Being a beginner to CDI, I understood the general idea of submitting a valid claim, but that made me wonder; what exactly is the process of clinical validation, and how do you ensure that a diagnosis is valid? Auditors check a facility’s claim for the medical necessity of care and to verify the diagnosis is accurate. Valdez offered an example that explains this idea perfectly. Paying for an incorrect or inaccurate diagnosis is like ordering a hamburger and being billed for a steak, she said. Nobody wants to pay for something they never received. Healthcare is no different.
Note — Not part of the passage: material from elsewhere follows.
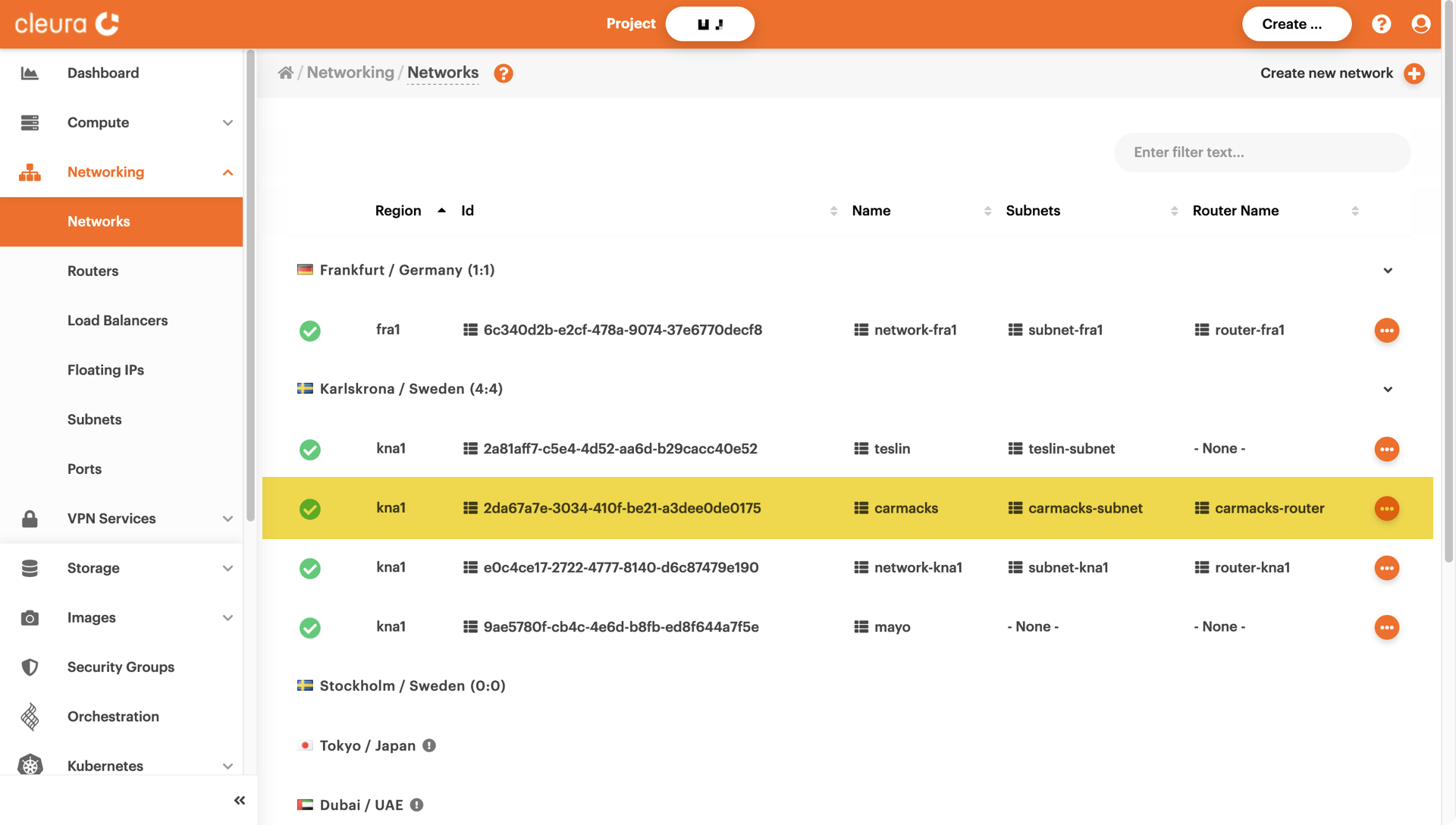Screen dimensions: 1456x825
Task: Open the actions menu for network-fra1
Action: [1386, 331]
Clinical indicators are the evidence that a condition exists, such as symptoms which support the reason a diagnosis. Asking physician to use the phrase “as demonstrated by” encourages them to include supporting evidence more likely to lead to a closed case and protect the claim from denial. If a diagnosis is vague, missing, or incomplete, CDI specialists can use clinical indicators to support a query to the physician requesting a more explicit diagnosis, Valdez said.
For instance, a provider documents a “severe protein-calorie malnutrition” in the patient’s H&P (history and physical). In the notes, the provider describes the patient as “well developed” and “well nourished” on a physical exam with a regular diet ordered, no dietician assessment included, and no information regarding chronic illness, weight loss, or edema. Since the diagnosis and clinical criteria conflict, it is appropriate to query. A CDI specialist would present the clinical indicators documented (i.e., “well developed” and “well nourished”), to support the query and request the physician provide additional details related to the diagnosis within the medical record.
CDI teams can improve their clinical validation process by targeting their top 10 denial vulnerable diagnoses. Alongside this, creating organizational definitions of diagnoses collaboratively with coders, medical staff, and CDI can aid in the clinical validation process and determining if a minimum threshold of support is present in the health record.